[[ Data records, beginning ]]

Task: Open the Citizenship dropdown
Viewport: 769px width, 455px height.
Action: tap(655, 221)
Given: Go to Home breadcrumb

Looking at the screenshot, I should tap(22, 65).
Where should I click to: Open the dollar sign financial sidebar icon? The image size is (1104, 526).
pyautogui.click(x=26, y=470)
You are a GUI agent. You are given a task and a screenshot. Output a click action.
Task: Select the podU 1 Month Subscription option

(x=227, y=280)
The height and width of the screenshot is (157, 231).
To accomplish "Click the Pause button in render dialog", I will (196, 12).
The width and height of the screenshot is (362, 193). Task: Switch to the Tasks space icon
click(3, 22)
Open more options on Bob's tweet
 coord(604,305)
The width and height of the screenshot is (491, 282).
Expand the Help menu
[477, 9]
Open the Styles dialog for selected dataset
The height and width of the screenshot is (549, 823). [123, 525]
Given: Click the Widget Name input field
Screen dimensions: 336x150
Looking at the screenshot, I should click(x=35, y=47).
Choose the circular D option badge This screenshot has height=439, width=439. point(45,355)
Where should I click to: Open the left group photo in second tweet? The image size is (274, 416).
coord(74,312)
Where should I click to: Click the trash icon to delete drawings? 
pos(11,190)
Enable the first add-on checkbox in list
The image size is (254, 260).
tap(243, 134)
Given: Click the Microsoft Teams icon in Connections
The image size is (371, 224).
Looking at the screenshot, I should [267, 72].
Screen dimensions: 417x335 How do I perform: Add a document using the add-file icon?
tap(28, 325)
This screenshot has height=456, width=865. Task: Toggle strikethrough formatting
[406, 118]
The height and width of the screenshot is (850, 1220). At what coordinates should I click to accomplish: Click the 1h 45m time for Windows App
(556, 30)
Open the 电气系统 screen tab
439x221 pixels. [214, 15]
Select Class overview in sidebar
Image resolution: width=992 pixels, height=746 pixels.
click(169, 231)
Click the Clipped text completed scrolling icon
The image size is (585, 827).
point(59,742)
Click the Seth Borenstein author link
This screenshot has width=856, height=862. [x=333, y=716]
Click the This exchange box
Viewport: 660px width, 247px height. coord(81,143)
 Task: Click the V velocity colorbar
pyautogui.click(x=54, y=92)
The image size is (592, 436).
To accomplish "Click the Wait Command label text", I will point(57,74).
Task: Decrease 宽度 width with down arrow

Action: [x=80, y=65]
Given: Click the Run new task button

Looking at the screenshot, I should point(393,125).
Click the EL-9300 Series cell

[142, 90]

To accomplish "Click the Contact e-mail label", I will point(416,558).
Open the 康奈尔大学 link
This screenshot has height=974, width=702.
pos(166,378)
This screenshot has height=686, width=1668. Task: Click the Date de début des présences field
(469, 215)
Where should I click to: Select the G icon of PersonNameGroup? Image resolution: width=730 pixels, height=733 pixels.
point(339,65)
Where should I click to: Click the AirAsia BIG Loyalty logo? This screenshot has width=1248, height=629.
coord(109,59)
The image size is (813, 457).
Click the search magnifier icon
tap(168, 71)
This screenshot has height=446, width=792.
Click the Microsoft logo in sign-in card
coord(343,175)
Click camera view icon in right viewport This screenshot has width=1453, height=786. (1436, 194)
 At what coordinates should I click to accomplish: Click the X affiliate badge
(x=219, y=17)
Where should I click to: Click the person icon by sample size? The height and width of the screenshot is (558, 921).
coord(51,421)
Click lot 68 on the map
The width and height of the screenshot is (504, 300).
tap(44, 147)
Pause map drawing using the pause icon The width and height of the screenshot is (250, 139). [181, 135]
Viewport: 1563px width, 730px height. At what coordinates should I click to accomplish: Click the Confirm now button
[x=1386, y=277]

[[ Data records, end ]]

| Problem to work on |
Once you have read the material, set it down again word for word.

| Solution for this task |
Task: Open the Citizenship dropdown
Viewport: 769px width, 455px height.
Action: tap(655, 221)
Given: Go to Home breadcrumb

Looking at the screenshot, I should tap(22, 65).
Where should I click to: Open the dollar sign financial sidebar icon? The image size is (1104, 526).
pyautogui.click(x=26, y=470)
You are a GUI agent. You are given a task and a screenshot. Output a click action.
Task: Select the podU 1 Month Subscription option

(x=227, y=280)
The height and width of the screenshot is (157, 231).
To accomplish "Click the Pause button in render dialog", I will (196, 12).
The width and height of the screenshot is (362, 193). Task: Switch to the Tasks space icon
click(3, 22)
Open more options on Bob's tweet
 coord(604,305)
The width and height of the screenshot is (491, 282).
Expand the Help menu
[477, 9]
Open the Styles dialog for selected dataset
The height and width of the screenshot is (549, 823). [123, 525]
Given: Click the Widget Name input field
Screen dimensions: 336x150
Looking at the screenshot, I should click(x=35, y=47).
Choose the circular D option badge This screenshot has height=439, width=439. point(45,355)
Where should I click to: Open the left group photo in second tweet? The image size is (274, 416).
coord(74,312)
Where should I click to: Click the trash icon to delete drawings? 
pos(11,190)
Enable the first add-on checkbox in list
The image size is (254, 260).
tap(243, 134)
Given: Click the Microsoft Teams icon in Connections
The image size is (371, 224).
Looking at the screenshot, I should [267, 72].
Screen dimensions: 417x335 How do I perform: Add a document using the add-file icon?
tap(28, 325)
This screenshot has height=456, width=865. Task: Toggle strikethrough formatting
[406, 118]
The height and width of the screenshot is (850, 1220). At what coordinates should I click to accomplish: Click the 1h 45m time for Windows App
(556, 30)
Open the 电气系统 screen tab
439x221 pixels. [214, 15]
Select Class overview in sidebar
Image resolution: width=992 pixels, height=746 pixels.
click(169, 231)
Click the Clipped text completed scrolling icon
The image size is (585, 827).
point(59,742)
Click the Seth Borenstein author link
This screenshot has width=856, height=862. [x=333, y=716]
Click the This exchange box
Viewport: 660px width, 247px height. coord(81,143)
 Task: Click the V velocity colorbar
pyautogui.click(x=54, y=92)
The image size is (592, 436).
To accomplish "Click the Wait Command label text", I will point(57,74).
Task: Decrease 宽度 width with down arrow

Action: [x=80, y=65]
Given: Click the Run new task button

Looking at the screenshot, I should point(393,125).
Click the EL-9300 Series cell

[142, 90]

To accomplish "Click the Contact e-mail label", I will point(416,558).
Open the 康奈尔大学 link
This screenshot has height=974, width=702.
pos(166,378)
This screenshot has height=686, width=1668. Task: Click the Date de début des présences field
(469, 215)
Where should I click to: Select the G icon of PersonNameGroup? Image resolution: width=730 pixels, height=733 pixels.
point(339,65)
Where should I click to: Click the AirAsia BIG Loyalty logo? This screenshot has width=1248, height=629.
coord(109,59)
The image size is (813, 457).
Click the search magnifier icon
tap(168, 71)
This screenshot has height=446, width=792.
Click the Microsoft logo in sign-in card
coord(343,175)
Click camera view icon in right viewport This screenshot has width=1453, height=786. (1436, 194)
 At what coordinates should I click to accomplish: Click the X affiliate badge
(x=219, y=17)
Where should I click to: Click the person icon by sample size? The height and width of the screenshot is (558, 921).
coord(51,421)
Click lot 68 on the map
The width and height of the screenshot is (504, 300).
tap(44, 147)
Pause map drawing using the pause icon The width and height of the screenshot is (250, 139). [181, 135]
Viewport: 1563px width, 730px height. At what coordinates should I click to accomplish: Click the Confirm now button
[x=1386, y=277]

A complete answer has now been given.